October 15, 2013 weblog
Psychologist claims study shows people can see in 3D with just one eye
The modern world has adopted the idea that in order for people to see three dimensional images—in real life and at the movies—two eyes are required. They brain reads the dual 2D imagery and converts it to 3D, or so it's believed. But now, Vishwanath says that conventional thinking isn't quite right. He notes that scientists and others have known for some time that viewing photographs through a small aperture provides some degree of 3D perception, but it's been ignored because the two-eyed version provides a much richer experience. He adds that in some circles it's not been taken seriously. In his paper he claims that he's found a way to prove that only one eye is needed for true 3D.
An inability to see in 3D is not limited to people with vision in just one eye, it also impacts those with misaligned sight—the two eyeballs focus on two different places—in order to compensate, imagery from the less dominant eye is generally ignored, except for the periphery. Prior research has suggested that up to 15 percent of people have some degree of strabismus (aka lazy eye), the medical term for the condition.
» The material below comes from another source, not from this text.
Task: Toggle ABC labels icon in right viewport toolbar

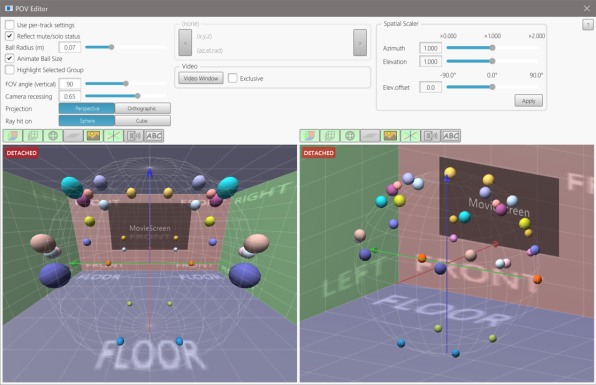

Vishwanath claims that using simple technology could allow such people to not only experience 3D movies the same way as other people, but to experience 3D first hand in real life. He believes the experience would likely induce many with the condition to seek treatment to fix their vision problem. As for entertainment, Vishwanath suggests that once a certain degree of resolution is reached with flat screen TV's those who wish to do so, could see the special 3D effects Hollywood has added, simply by punching a small hole in a piece of cardboard and peering through it at the TV—with just one eye.
Humans can perceive depth when viewing with one eye, and even when viewing a two-dimensional picture of a three-dimensional scene. However, viewing a real scene with both eyes produces a more compelling three-dimensional experience of immersive space and tangible solid objects. A widely held belief is that this qualitative visual phenomenon (stereopsis) is a by-product of binocular vision. In the research reported here, we empirically established, for the first time, the qualitative characteristics associated with stereopsis to show that they can occur for static two-dimensional pictures without binocular vision. Critically, we show that stereopsis is a measurable qualitative attribute and that its induction while viewing pictures is not consistent with standard explanations based on depth-cue conflict or the perception of greater depth magnitude. These results challenge the conventional understanding of the underlying cause, variation, and functional role of stereopsis.